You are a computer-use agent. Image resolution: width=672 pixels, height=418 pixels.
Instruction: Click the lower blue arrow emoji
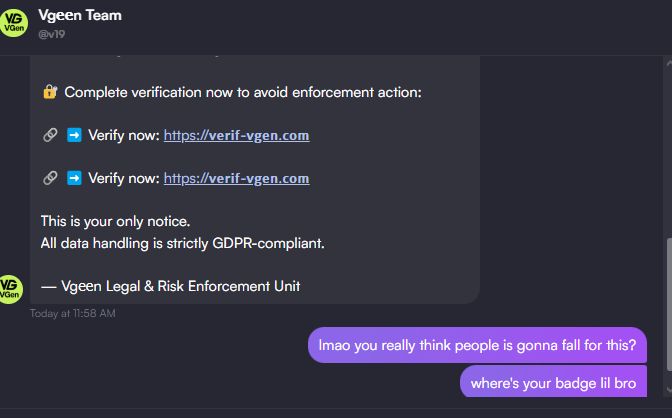[74, 178]
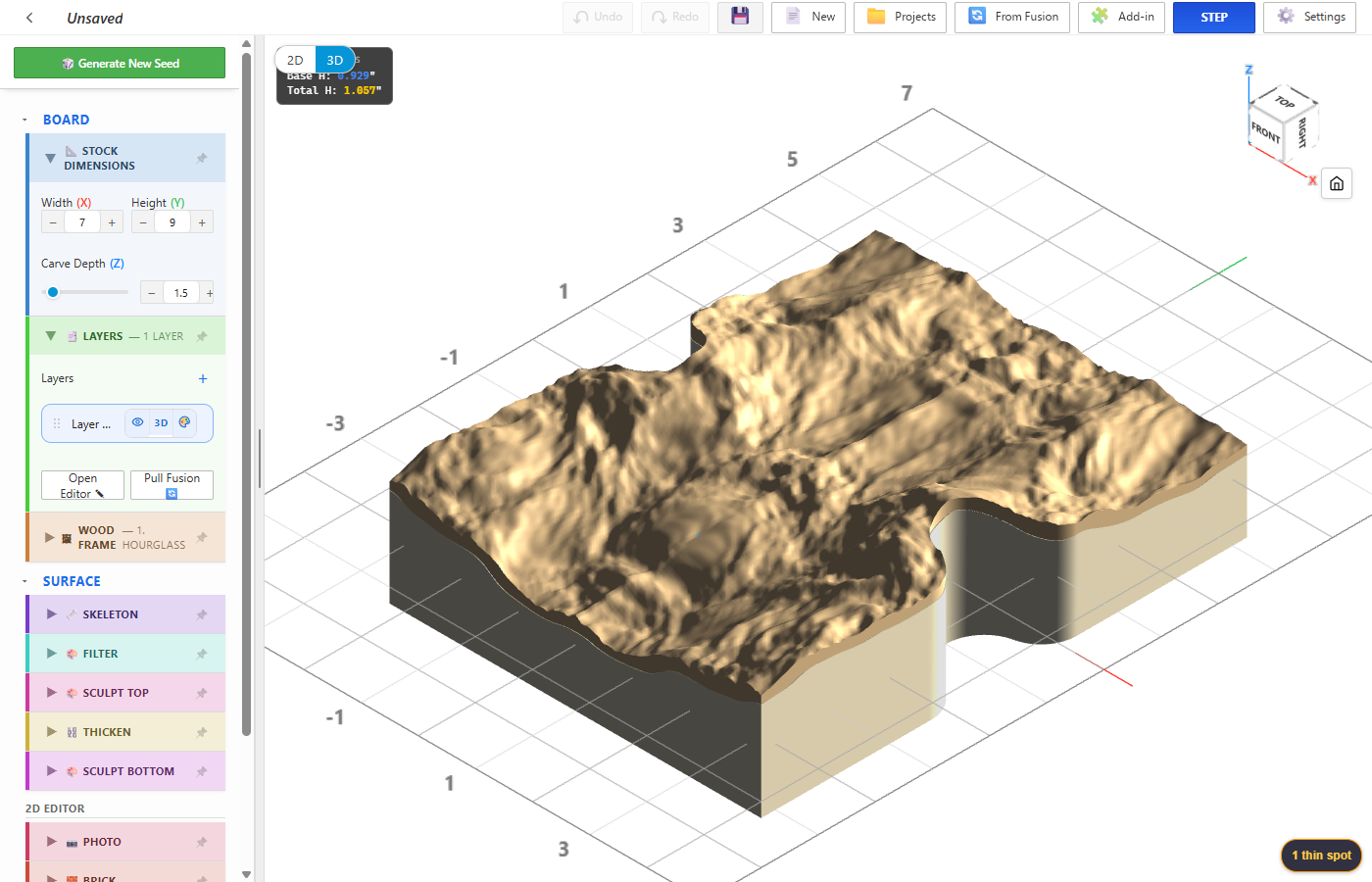Click the Width value input field
Screen dimensions: 1372x882
[x=82, y=222]
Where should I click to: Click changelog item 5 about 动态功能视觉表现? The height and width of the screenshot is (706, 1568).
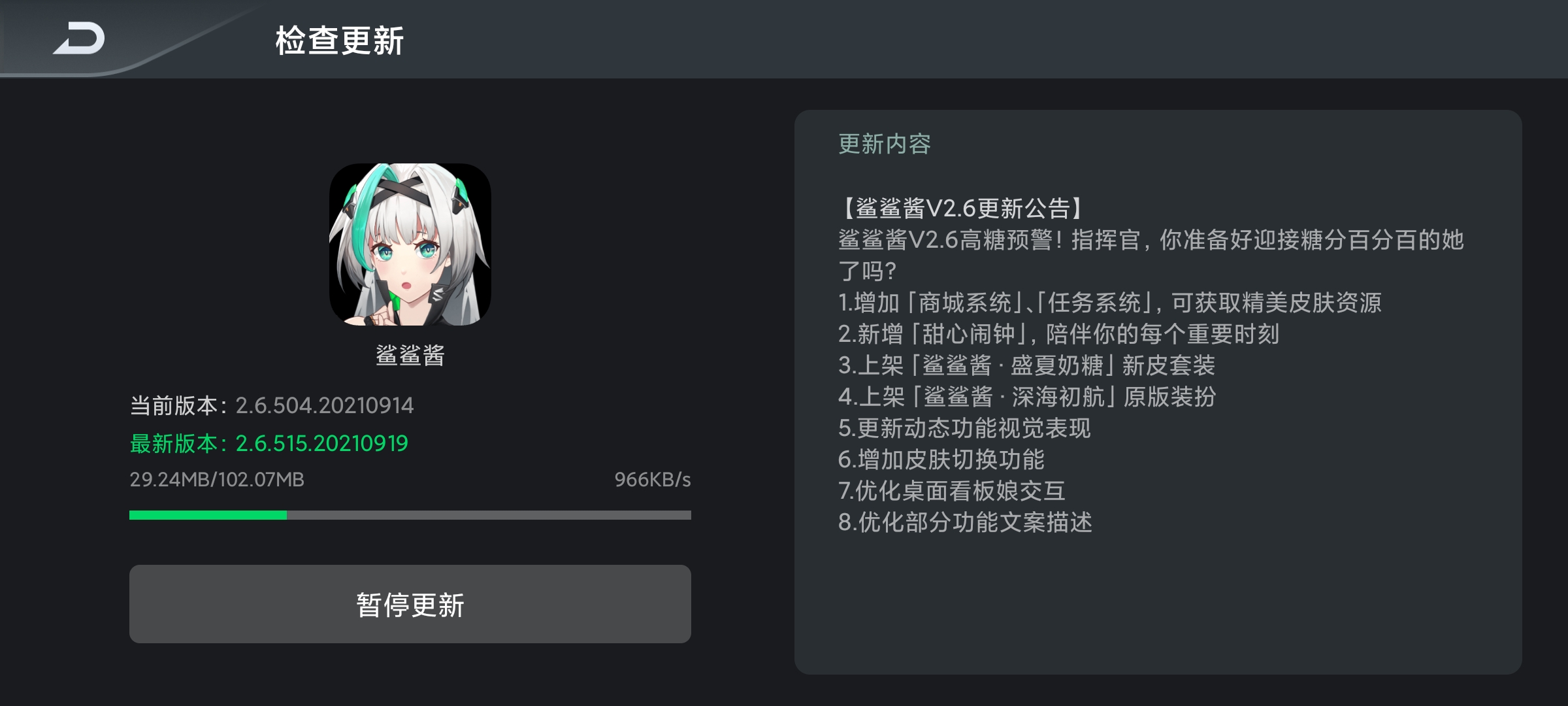pos(964,428)
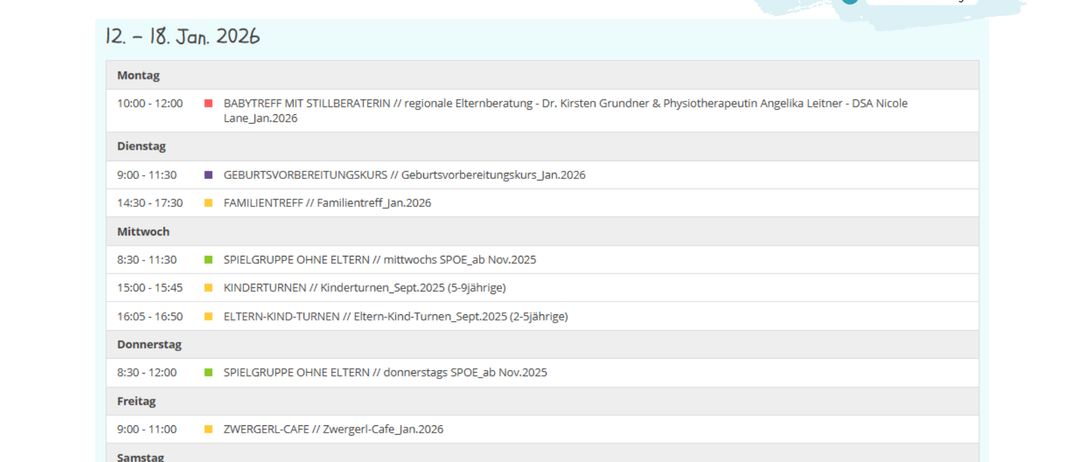Select the Spielgruppe mittwochs SPOE entry
The image size is (1080, 462).
point(379,260)
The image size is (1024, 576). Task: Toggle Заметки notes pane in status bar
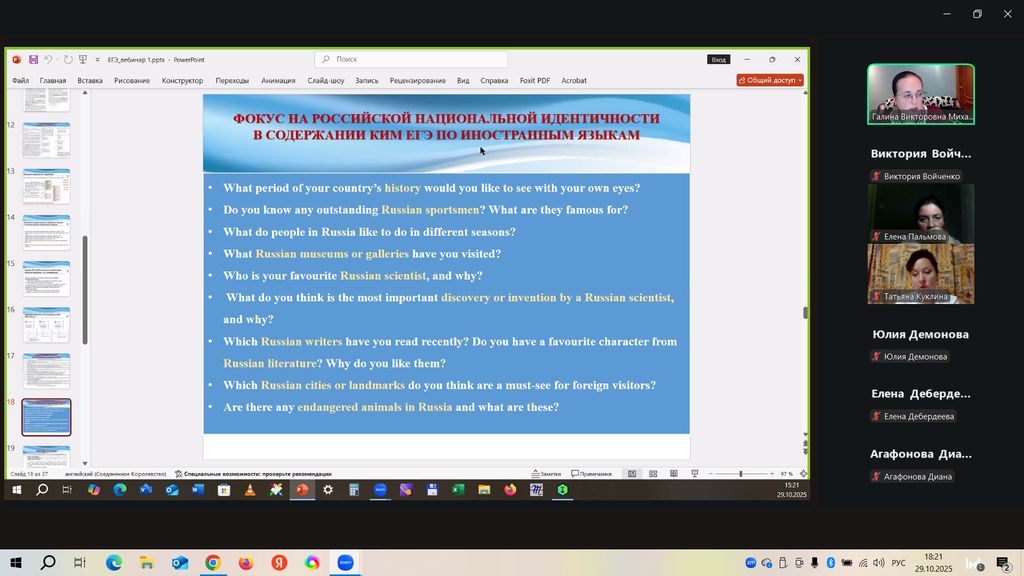[x=546, y=474]
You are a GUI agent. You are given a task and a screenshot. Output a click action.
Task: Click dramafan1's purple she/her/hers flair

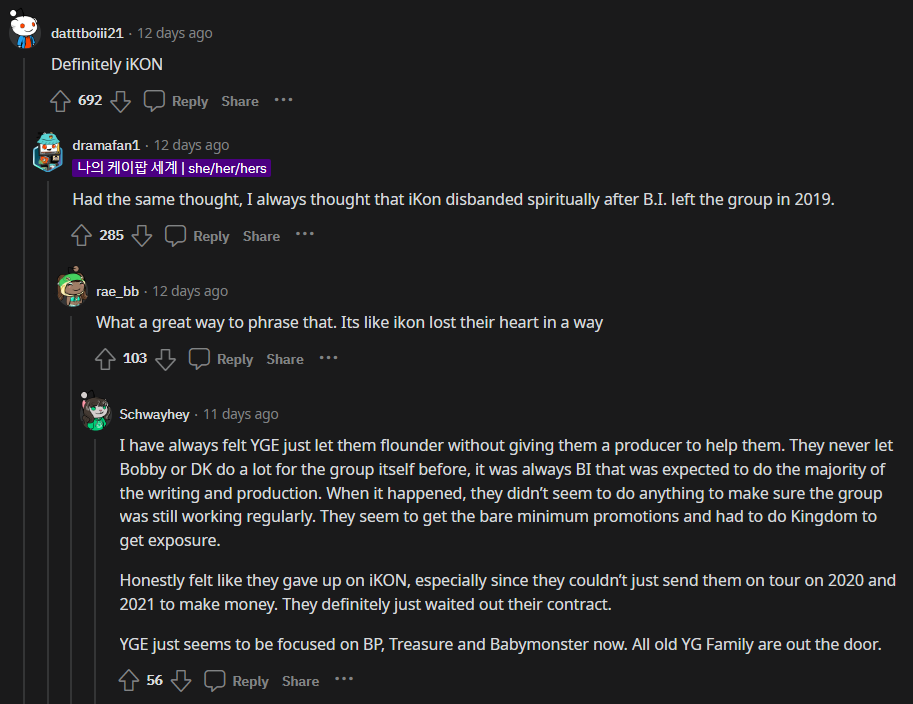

============

● Short task
Reproduce the text of all the records above word for word, leaving out the pictures.

● Full output
You are a computer-use agent. Image resolution: width=672 pixels, height=418 pixels.
Instruction: Click the lower blue arrow emoji
[74, 178]
Click the Width value input field
Screen dimensions: 1372x882
[x=82, y=222]
Where should I click to: Click changelog item 5 about 动态功能视觉表现? The height and width of the screenshot is (706, 1568).
pos(964,428)
Select the Spielgruppe mittwochs SPOE entry
The image size is (1080, 462).
point(379,260)
The image size is (1024, 576). Task: Toggle Заметки notes pane in status bar
[x=546, y=474]
You are a GUI agent. You are given a task and a screenshot. Output a click action.
Task: Click dramafan1's purple she/her/hers flair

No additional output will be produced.